Secrets Manager secret has rotation enabled
secretsmanager_automatic_rotation_enabled
AWS Secrets Manager secrets are evaluated for automatic rotation; the check determines if a rotation schedule is enabled for each secret
Risk
Absent rotation, long-lived secrets widen the attack window:
- Valid after leakage in code, images, or logs
- Enable unauthorized access and lateral movement
- Complicate incident response and recovery This impacts confidentiality and integrity, and can threaten availability if revocation lags.

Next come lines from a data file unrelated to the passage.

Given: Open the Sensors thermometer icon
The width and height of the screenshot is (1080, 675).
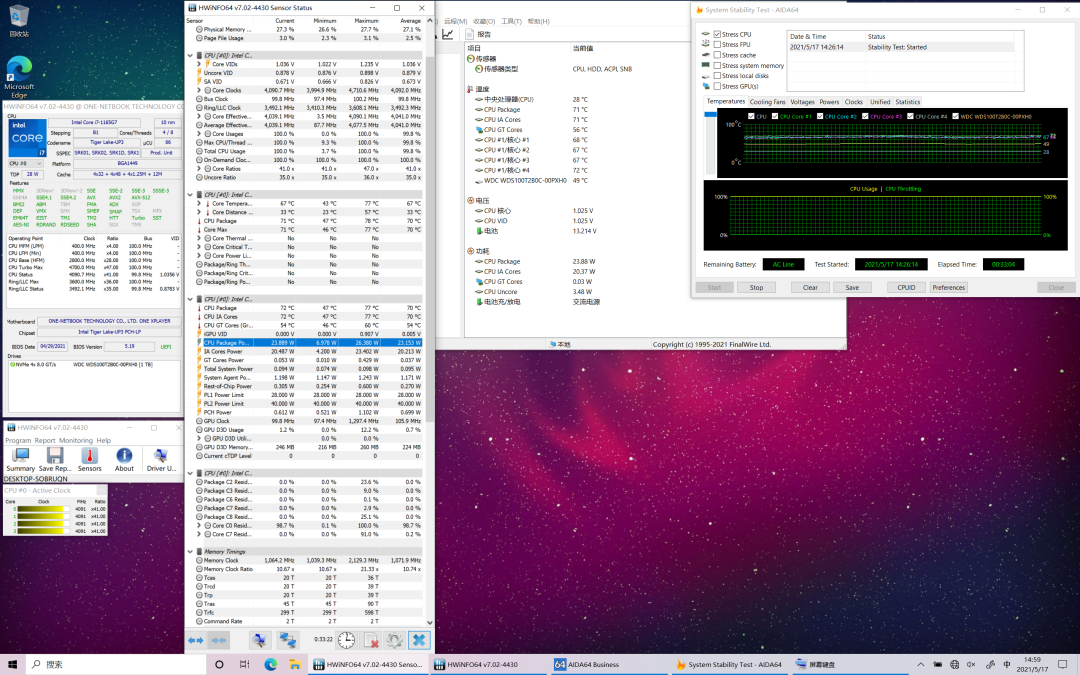Looking at the screenshot, I should click(x=90, y=457).
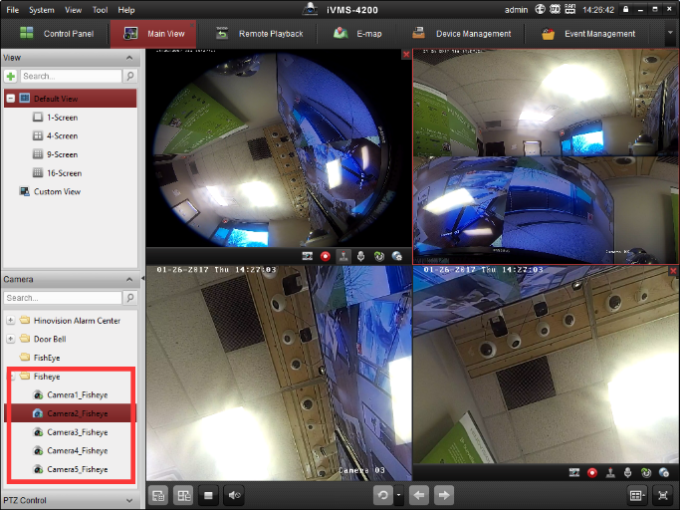Stop all live view in bottom toolbar
This screenshot has height=510, width=680.
pyautogui.click(x=210, y=495)
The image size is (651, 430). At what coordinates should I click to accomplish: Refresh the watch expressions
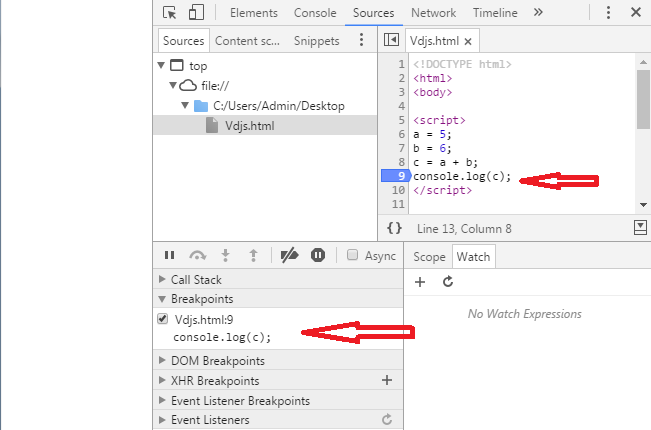(448, 283)
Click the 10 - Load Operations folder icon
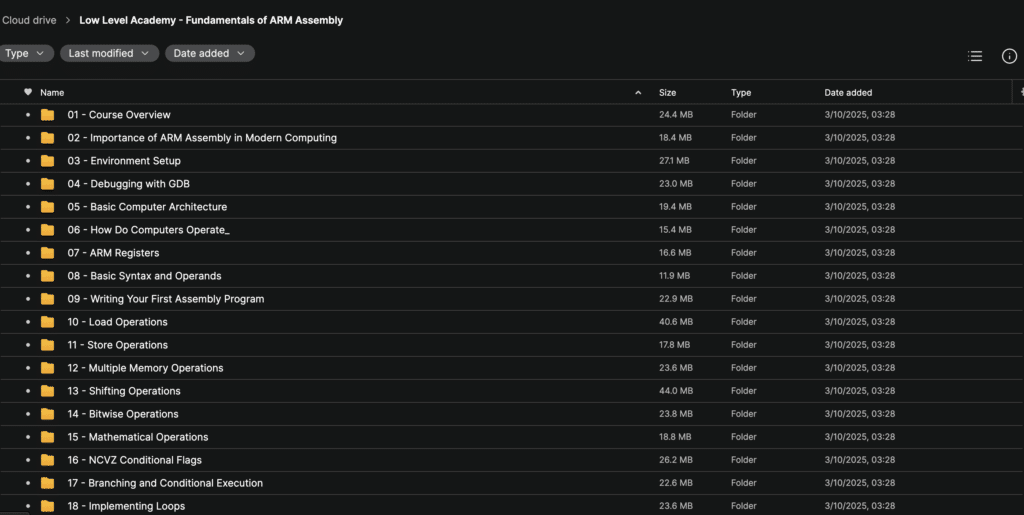The image size is (1024, 515). pos(47,322)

prowler aws --checks secretsmanager_automatic_rotation_enabled
Recommendation
Enable automatic rotation for secrets and set schedules based on sensitivity (e.g., 30-90 days). Enforce least privilege for accessing and rotating secrets and apply separation of duties. Monitor rotation health. Avoid hardcoded credentials; retrieve secrets at runtime and support versioned updates.
Remediation
aws secretsmanager rotate-secret --secret-id <example_resource_id> --rotation-lambda-arn <example_resource_id> --rotation-rules AutomaticallyAfterDays=30
- Open AWS Console > Secrets Manager
- Select the secret
- Click Rotation > Enable automatic rotation
- Choose the rotation Lambda function
- Set rotation interval to 30 days
- Save
Source Code
Resource Type
AwsSecretsManagerSecret